== Source material ==

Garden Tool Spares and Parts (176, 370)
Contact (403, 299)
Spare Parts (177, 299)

===
== Source material ==

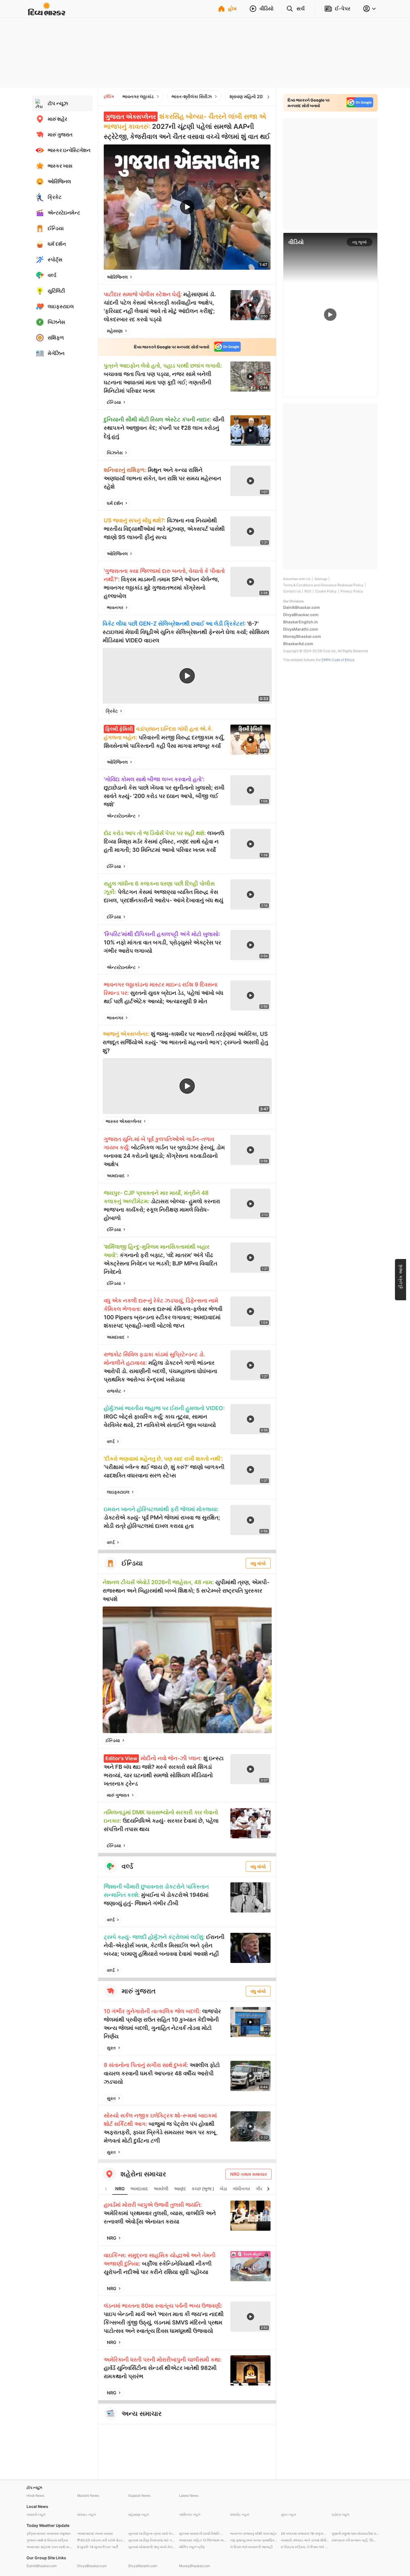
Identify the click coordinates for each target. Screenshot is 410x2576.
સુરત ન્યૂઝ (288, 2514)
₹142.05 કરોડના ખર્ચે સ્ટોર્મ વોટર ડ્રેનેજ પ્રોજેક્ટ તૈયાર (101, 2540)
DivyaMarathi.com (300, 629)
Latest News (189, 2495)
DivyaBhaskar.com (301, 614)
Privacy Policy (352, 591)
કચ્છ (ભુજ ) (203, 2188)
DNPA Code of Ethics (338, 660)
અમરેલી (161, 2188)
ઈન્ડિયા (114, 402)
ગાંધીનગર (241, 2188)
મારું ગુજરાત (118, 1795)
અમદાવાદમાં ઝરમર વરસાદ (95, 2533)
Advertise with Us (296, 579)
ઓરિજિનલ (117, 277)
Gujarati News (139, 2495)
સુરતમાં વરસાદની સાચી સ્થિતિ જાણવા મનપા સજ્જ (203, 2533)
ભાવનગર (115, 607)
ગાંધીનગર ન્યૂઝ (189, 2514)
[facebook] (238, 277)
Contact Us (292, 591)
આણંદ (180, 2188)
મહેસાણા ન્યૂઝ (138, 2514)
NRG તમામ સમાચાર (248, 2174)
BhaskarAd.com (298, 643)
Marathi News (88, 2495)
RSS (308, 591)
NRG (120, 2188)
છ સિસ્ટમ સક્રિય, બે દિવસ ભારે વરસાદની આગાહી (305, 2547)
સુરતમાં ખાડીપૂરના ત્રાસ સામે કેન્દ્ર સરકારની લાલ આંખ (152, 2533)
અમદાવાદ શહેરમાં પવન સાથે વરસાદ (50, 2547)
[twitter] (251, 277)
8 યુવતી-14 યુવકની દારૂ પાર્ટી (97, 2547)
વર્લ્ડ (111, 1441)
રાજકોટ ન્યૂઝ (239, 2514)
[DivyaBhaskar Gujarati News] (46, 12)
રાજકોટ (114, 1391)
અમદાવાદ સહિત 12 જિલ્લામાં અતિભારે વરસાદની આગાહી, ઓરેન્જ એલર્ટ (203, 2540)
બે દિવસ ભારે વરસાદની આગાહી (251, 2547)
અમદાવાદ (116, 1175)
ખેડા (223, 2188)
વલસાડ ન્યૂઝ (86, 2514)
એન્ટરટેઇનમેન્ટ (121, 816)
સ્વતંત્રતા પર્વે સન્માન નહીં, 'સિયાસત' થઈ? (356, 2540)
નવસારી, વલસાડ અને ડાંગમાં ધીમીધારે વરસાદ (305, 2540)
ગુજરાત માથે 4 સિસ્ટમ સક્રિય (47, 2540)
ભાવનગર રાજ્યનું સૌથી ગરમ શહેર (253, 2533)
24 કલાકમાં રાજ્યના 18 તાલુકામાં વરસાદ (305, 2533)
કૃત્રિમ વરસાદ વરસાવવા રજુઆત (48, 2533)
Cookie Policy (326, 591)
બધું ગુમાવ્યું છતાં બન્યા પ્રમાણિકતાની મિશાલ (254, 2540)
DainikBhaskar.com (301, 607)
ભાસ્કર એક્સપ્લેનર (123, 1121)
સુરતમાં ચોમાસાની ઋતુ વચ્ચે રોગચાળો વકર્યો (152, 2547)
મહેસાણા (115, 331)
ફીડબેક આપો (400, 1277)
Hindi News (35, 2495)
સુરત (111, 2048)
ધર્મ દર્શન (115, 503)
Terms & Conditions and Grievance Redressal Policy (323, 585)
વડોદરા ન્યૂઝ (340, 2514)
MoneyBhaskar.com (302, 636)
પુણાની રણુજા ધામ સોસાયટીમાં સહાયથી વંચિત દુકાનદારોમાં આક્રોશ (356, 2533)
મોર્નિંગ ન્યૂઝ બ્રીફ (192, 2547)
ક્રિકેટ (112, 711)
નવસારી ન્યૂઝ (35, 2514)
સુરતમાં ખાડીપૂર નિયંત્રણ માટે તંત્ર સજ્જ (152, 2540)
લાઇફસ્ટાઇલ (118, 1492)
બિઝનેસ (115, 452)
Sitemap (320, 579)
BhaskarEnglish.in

===
== Source material ==

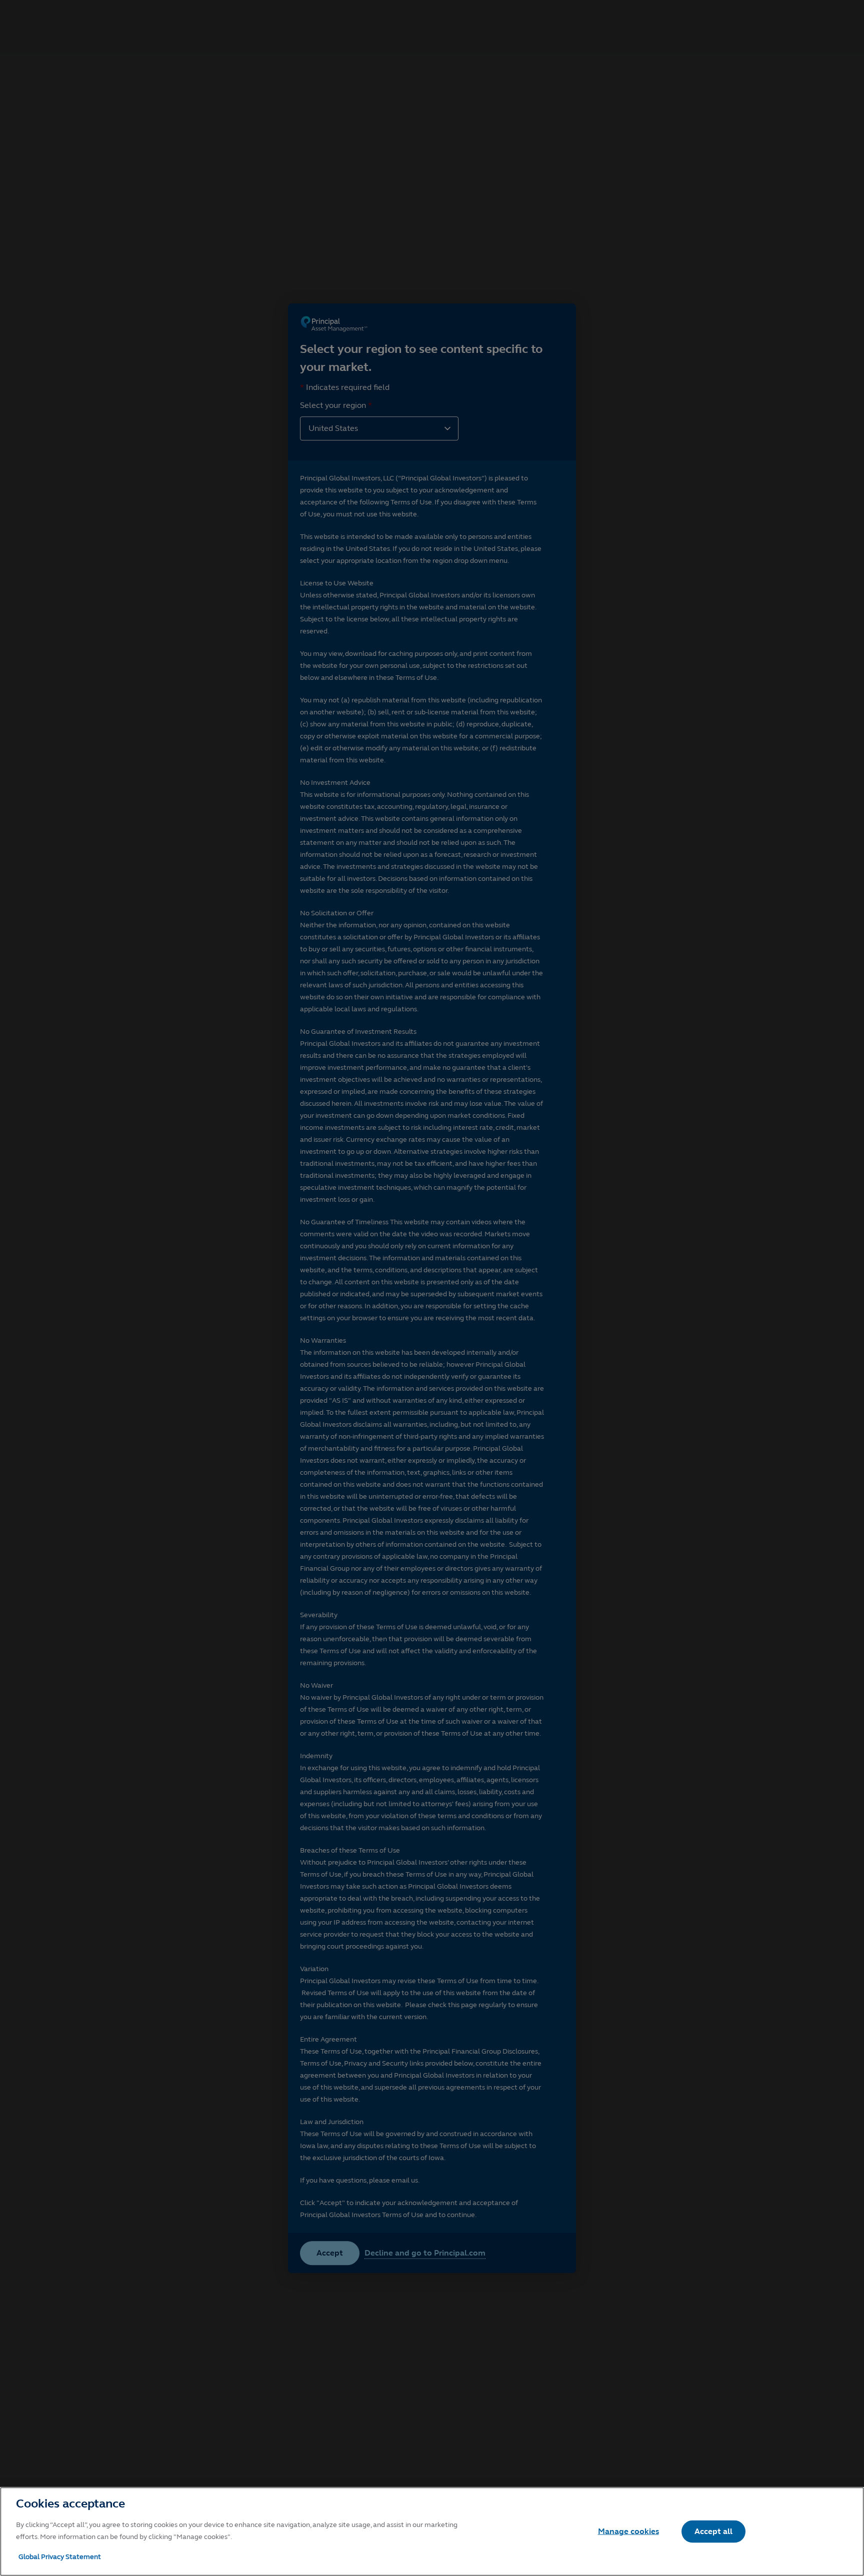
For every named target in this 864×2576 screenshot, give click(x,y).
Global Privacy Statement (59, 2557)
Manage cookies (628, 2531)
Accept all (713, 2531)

===

(Task item) The required answer is the run of lines above, starting at the line with "મહેસાણા (115, 331)" and ending at the line with "BhaskarEnglish.in", reproduced exactly with both ends.

(Written reply)
મહેસાણા (115, 331)
ફીડબેક આપો (400, 1277)
Hindi News (35, 2495)
સુરત (111, 2048)
ધર્મ દર્શન (115, 503)
Terms & Conditions and Grievance Redressal Policy (323, 585)
વડોદરા ન્યૂઝ (340, 2514)
MoneyBhaskar.com (302, 636)
પુણાની રણુજા ધામ સોસાયટીમાં સહાયથી વંચિત દુકાનદારોમાં આક્રોશ (356, 2533)
મોર્નિંગ ન્યૂઝ બ્રીફ (192, 2547)
ક્રિકેટ (112, 711)
નવસારી ન્યૂઝ (35, 2514)
સુરતમાં ખાડીપૂર નિયંત્રણ માટે તંત્ર સજ્જ (152, 2540)
લાઇફસ્ટાઇલ (118, 1492)
બિઝનેસ (115, 452)
Sitemap (320, 579)
BhaskarEnglish.in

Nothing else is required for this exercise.